CAD model of brake/clutch pipe bracket

Drawing of sheet metal flat pattern

I cut out the drawing of the flat pattern and stuck it onto a piece of 2mm sheet steel.  I used an angle grinder with a cutting disk to cut the steel close to the pattern and then used a combination of bench grinder, grinding disk, belt sander and various metal files to get to the final shape.
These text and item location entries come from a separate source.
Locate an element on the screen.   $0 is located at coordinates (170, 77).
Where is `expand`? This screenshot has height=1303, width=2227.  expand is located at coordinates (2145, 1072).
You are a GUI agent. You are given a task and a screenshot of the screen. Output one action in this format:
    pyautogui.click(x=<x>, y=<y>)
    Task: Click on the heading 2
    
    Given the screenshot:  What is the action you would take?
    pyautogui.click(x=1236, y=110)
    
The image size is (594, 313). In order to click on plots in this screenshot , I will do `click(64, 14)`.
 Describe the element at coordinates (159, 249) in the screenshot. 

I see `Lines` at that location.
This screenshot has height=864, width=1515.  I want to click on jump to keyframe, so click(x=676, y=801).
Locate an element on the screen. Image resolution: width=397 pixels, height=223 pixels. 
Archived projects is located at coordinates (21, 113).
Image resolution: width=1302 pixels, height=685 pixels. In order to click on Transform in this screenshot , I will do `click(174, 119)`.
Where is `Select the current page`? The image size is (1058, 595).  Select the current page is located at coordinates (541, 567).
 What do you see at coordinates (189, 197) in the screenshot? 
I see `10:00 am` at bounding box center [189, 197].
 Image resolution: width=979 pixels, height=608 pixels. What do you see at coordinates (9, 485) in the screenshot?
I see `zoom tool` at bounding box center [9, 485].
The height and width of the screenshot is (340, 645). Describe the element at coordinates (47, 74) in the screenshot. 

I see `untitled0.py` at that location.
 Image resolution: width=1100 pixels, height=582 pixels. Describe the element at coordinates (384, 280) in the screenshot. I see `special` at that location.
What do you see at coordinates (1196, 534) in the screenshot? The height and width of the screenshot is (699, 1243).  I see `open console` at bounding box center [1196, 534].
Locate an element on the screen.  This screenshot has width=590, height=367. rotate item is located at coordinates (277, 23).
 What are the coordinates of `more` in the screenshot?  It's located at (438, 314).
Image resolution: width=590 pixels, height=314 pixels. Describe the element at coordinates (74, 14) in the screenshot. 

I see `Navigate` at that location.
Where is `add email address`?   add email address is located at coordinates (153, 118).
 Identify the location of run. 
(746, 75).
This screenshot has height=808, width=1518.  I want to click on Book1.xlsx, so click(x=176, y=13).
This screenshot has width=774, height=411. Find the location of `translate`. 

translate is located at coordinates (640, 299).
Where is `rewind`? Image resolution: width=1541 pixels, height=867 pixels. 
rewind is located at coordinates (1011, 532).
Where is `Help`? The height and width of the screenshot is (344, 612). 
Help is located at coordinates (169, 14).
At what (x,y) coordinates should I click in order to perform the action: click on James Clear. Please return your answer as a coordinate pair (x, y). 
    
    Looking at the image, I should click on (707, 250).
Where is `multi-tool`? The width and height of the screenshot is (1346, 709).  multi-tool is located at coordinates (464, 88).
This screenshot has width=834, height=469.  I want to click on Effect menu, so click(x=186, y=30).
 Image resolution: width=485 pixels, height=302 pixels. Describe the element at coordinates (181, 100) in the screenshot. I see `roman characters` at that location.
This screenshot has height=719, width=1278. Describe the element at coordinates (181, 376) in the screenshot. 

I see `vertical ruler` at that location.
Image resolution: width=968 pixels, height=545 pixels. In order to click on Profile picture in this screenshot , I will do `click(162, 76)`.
I centre punched the location of all the holes and drilled out the 5mm dia holes for the mounting bolts and 5mm pilot holes for the fixings.  I then bent the three tabs to 90 degrees using a vice mounted metal brake (another homemade creation!).  The fixing holes were then opened up with a stepped hole drill; 10mm for the brake fixings and 11mm for the clutch fixing.


First cut-out with the angle grinder...

...following by a variety of sanding/grinding/filing implements to get to final shape


Mounting/Pilot holes drilled and fold lines scored


Ready for bending using my DIY metal brake


Tabs bent up and fixing holes drilled out to size


The finished article - looks just like the CAD model!

I treated the finished bracket to some candy red powder coat before marking up the fixing position on the chassis rail, drilling and tapping for some M5 bolts and securing in place with some stainless steel Allen-head M5x8 bolts.


Bracket after powder coating...

Mounting hole locations marked up on chassis prior to drilling and tapping

Bracket secured in place with M5x8 bolts...

...and complete with bulkhead fittings.

Now it's time to start running some brake lines!